■ **PROBLEM STATEMENT**
Repeat exactly, please, the opening lines of the data below, through and including the line where "Eesnimi, perenimi (472, 903)" sits.

(Stored items)
————

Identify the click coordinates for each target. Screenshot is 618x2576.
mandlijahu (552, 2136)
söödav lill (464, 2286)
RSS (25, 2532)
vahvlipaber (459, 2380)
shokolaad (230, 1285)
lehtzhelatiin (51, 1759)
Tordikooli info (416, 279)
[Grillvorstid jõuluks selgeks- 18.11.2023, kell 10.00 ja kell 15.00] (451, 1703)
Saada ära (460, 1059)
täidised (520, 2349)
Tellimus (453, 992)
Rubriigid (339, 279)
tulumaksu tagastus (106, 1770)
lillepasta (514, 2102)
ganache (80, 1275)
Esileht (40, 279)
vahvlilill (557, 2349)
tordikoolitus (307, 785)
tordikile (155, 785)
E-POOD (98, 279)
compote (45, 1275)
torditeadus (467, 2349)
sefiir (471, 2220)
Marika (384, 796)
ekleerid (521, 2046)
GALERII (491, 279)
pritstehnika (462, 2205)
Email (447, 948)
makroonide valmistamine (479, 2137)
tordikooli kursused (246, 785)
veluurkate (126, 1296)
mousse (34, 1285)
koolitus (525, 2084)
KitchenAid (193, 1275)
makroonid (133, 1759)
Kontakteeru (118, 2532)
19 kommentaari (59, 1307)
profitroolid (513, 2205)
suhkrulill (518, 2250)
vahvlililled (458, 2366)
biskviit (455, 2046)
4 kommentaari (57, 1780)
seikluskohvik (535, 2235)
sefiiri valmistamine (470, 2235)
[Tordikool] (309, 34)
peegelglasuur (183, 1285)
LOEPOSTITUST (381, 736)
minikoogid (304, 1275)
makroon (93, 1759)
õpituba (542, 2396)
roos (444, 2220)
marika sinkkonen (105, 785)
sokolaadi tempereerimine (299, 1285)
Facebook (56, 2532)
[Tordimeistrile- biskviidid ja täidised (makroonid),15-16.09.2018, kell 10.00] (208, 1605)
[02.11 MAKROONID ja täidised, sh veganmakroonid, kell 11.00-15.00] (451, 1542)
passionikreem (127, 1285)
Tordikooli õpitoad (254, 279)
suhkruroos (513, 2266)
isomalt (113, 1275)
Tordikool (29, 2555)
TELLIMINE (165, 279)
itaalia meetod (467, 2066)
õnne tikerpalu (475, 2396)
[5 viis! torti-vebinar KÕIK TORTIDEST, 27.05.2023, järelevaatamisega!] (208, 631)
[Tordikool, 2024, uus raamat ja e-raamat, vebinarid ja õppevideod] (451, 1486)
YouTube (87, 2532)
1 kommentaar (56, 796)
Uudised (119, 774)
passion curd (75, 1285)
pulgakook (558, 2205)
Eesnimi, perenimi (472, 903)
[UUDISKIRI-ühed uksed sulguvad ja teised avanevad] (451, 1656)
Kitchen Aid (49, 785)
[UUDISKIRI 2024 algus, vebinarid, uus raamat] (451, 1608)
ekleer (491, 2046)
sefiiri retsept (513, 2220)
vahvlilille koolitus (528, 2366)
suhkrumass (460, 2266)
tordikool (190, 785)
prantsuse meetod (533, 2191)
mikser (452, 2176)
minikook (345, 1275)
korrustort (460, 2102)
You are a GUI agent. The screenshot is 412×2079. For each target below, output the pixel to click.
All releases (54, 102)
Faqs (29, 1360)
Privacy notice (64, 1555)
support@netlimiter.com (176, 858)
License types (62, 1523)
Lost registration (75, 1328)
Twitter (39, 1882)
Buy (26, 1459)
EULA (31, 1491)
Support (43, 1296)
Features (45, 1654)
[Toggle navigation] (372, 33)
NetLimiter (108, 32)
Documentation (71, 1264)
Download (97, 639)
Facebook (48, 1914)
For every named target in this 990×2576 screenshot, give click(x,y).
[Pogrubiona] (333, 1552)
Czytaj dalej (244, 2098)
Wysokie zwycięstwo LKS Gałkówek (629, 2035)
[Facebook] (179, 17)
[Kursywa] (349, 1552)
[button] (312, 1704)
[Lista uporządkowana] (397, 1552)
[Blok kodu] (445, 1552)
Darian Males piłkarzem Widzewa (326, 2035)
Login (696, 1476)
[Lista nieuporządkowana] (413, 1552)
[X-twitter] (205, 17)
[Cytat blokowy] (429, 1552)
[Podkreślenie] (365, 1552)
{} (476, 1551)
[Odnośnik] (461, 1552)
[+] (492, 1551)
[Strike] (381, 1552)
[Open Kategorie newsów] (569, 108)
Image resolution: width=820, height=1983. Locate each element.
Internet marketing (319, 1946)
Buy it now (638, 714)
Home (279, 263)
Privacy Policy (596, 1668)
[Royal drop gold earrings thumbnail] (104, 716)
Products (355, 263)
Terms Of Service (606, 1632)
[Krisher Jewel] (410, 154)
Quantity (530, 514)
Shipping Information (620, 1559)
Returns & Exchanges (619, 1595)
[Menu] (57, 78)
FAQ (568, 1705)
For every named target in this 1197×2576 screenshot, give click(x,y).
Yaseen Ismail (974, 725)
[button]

————

■ **FINISHED TASK**
Identify the click coordinates for each target. Screenshot is 618x2576.
mandlijahu (552, 2136)
söödav lill (464, 2286)
RSS (25, 2532)
vahvlipaber (459, 2380)
shokolaad (230, 1285)
lehtzhelatiin (51, 1759)
Tordikooli info (416, 279)
[Grillvorstid jõuluks selgeks- 18.11.2023, kell 10.00 ja kell 15.00] (451, 1703)
Saada ära (460, 1059)
täidised (520, 2349)
Tellimus (453, 992)
Rubriigid (339, 279)
tulumaksu tagastus (106, 1770)
lillepasta (514, 2102)
ganache (80, 1275)
Esileht (40, 279)
vahvlilill (557, 2349)
tordikoolitus (307, 785)
tordikile (155, 785)
E-POOD (98, 279)
compote (45, 1275)
torditeadus (467, 2349)
sefiir (471, 2220)
Marika (384, 796)
ekleerid (521, 2046)
GALERII (491, 279)
pritstehnika (462, 2205)
Email (447, 948)
makroonide valmistamine (479, 2137)
tordikooli kursused (246, 785)
veluurkate (126, 1296)
mousse (34, 1285)
koolitus (525, 2084)
KitchenAid (193, 1275)
makroonid (133, 1759)
Kontakteeru (118, 2532)
19 kommentaari (59, 1307)
profitroolid (513, 2205)
suhkrulill (518, 2250)
vahvlililled (458, 2366)
biskviit (455, 2046)
4 kommentaari (57, 1780)
seikluskohvik (535, 2235)
sefiiri valmistamine (470, 2235)
[Tordikool] (309, 34)
peegelglasuur (183, 1285)
LOEPOSTITUST (381, 736)
minikoogid (304, 1275)
makroon (93, 1759)
õpituba (542, 2396)
roos (444, 2220)
marika sinkkonen (105, 785)
sokolaadi tempereerimine (299, 1285)
Facebook (56, 2532)
[Tordimeistrile- biskviidid ja täidised (makroonid),15-16.09.2018, kell 10.00] (208, 1605)
[02.11 MAKROONID ja täidised, sh veganmakroonid, kell 11.00-15.00] (451, 1542)
passionikreem (127, 1285)
Tordikooli õpitoad (254, 279)
suhkruroos (513, 2266)
isomalt (113, 1275)
Tordikool (29, 2555)
TELLIMINE (165, 279)
itaalia meetod (467, 2066)
õnne tikerpalu (475, 2396)
[5 viis! torti-vebinar KÕIK TORTIDEST, 27.05.2023, järelevaatamisega!] (208, 631)
[Tordikool, 2024, uus raamat ja e-raamat, vebinarid ja õppevideod] (451, 1486)
YouTube (87, 2532)
1 kommentaar (56, 796)
Uudised (119, 774)
passion curd (75, 1285)
pulgakook (558, 2205)
Eesnimi, perenimi (472, 903)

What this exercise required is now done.